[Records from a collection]
▬▬▬▬▬▬
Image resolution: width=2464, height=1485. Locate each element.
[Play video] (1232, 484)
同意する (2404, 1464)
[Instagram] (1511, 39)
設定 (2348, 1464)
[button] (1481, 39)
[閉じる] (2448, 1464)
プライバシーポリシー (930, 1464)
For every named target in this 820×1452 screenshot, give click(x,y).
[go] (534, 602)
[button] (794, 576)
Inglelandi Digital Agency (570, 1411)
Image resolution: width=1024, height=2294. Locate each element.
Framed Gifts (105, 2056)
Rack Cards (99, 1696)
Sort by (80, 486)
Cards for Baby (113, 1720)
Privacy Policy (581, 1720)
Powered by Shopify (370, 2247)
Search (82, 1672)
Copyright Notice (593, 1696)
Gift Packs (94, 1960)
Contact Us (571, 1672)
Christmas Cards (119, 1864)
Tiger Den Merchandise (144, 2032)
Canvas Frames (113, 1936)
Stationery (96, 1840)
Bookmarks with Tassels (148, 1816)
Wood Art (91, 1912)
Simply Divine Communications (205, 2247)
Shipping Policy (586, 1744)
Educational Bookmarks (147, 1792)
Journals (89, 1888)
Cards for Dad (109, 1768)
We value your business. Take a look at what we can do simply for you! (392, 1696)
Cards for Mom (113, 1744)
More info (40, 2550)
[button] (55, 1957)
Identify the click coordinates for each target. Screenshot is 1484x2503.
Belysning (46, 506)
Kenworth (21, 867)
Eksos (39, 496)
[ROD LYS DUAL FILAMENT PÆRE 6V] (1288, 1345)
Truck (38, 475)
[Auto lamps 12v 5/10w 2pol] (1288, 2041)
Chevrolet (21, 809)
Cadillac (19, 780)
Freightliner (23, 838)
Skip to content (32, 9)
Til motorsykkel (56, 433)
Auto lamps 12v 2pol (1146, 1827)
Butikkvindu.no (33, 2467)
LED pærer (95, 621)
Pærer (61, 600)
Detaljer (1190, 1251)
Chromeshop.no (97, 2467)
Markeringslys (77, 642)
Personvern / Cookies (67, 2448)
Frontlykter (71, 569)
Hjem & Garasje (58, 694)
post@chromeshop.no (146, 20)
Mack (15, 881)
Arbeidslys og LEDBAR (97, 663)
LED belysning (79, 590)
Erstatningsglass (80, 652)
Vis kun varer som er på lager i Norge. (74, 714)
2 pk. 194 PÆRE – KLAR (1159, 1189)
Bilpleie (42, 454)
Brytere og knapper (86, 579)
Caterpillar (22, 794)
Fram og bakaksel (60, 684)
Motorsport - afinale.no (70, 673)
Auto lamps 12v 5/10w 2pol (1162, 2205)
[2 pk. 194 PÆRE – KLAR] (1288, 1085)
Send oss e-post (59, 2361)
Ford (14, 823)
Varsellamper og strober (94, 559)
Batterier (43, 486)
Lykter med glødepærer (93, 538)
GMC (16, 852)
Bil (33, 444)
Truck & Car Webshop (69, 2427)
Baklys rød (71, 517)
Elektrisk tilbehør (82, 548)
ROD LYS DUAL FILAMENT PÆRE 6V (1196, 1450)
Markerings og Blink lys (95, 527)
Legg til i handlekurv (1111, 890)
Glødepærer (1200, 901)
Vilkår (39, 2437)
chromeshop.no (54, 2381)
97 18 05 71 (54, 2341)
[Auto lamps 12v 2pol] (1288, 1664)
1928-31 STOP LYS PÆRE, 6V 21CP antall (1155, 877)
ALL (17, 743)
▬▬▬▬▬▬
## Exercise directions:
Among the entries above, the lines between the ones containing "Vis kun varer" and "Auto lamps 12v 5/10w 2pol (1162, 2205)", inclusive, are to be transcribed exactly. No other line is to be given.

## Answer for the task:
Vis kun varer som er på lager i Norge. (74, 714)
2 pk. 194 PÆRE – KLAR (1159, 1189)
Bilpleie (42, 454)
Brytere og knapper (86, 579)
Caterpillar (22, 794)
Fram og bakaksel (60, 684)
Motorsport - afinale.no (70, 673)
Auto lamps 12v 5/10w 2pol (1162, 2205)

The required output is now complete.